▸ Il tuo obiettivo:
Secondo il testo sulla storia del pane, quale popolo inventò il Polish, e quanto tempo fa?

▸ Testo fornito:

-=-=-

A questo punto, della storia del pane sappiamo che è nato in climi caldi altrimenti la fermentazione non avveniva, che si attiva mettendo dei carboidrati in acqua ed aspettando che la reazione avvenga. Bene. Facciamo un bel salto temporale ed arriviamo alla nostra epoca.

Lasciamo il caldo dell’Africa e pensiamo un attimo a come dovevano fare nel Nord Europa, ad esempio, dove fa un freddo notevole sempre e comunque, quindi la fermentazione / lievitazione non erano facili da innescare a temperatura ambiente. Furono i Polacchi a trovare una soluzione, quasi 200 anni fa, inventandosi il Polish, nome inglese antico della Polonia, che è di fatto un prefermento realizzato in pasta piuttosto acida, perché questo era l’elemento sfuggito precedentemente agli altri Popoli.

-=-=-

▸ Dati forniti:
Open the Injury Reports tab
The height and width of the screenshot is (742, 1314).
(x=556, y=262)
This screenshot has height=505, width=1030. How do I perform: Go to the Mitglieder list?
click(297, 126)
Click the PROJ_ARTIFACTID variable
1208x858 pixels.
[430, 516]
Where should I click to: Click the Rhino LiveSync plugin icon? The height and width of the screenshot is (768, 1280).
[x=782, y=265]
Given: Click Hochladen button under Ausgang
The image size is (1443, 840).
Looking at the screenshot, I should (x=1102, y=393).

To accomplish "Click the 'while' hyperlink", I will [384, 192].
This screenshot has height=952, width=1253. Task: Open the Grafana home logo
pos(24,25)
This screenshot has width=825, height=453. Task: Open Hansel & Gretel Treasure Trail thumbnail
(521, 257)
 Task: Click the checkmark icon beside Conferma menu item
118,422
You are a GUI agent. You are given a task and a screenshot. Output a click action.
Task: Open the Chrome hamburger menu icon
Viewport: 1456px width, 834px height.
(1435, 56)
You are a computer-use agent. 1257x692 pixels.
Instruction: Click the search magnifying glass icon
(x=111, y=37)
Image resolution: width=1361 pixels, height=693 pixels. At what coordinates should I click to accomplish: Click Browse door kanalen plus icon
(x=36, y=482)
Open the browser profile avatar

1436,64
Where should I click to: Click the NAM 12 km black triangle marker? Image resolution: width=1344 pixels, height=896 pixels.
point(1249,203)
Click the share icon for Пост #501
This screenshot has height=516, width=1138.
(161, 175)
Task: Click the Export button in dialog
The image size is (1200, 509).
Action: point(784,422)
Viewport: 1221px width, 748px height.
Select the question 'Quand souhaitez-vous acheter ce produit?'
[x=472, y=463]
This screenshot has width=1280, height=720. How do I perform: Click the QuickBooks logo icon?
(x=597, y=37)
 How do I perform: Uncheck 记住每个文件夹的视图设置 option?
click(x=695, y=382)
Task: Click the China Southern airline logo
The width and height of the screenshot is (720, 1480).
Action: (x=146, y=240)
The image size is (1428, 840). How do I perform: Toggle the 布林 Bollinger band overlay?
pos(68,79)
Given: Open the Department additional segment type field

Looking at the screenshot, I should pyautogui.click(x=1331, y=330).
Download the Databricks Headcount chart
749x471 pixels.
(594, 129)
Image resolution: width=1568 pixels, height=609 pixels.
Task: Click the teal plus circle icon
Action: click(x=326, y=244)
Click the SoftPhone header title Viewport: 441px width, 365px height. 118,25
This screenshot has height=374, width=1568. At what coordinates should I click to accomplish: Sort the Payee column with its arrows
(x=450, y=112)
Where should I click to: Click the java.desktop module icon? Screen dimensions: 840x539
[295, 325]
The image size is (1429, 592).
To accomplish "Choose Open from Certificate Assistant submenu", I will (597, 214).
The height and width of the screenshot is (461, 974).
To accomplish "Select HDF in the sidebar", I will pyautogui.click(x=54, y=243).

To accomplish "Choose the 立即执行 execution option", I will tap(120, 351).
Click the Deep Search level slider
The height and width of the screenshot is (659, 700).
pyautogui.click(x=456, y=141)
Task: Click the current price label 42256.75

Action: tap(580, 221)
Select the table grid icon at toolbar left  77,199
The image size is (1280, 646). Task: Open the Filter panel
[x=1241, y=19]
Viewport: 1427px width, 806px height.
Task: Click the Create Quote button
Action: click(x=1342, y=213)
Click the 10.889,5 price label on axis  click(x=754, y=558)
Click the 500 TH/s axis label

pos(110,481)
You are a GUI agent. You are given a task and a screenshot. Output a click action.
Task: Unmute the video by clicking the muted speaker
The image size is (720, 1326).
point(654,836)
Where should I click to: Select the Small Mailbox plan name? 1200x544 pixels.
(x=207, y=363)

-=-=-

▸ Esercizio svolto:
I Polacchi, quasi 200 anni fa.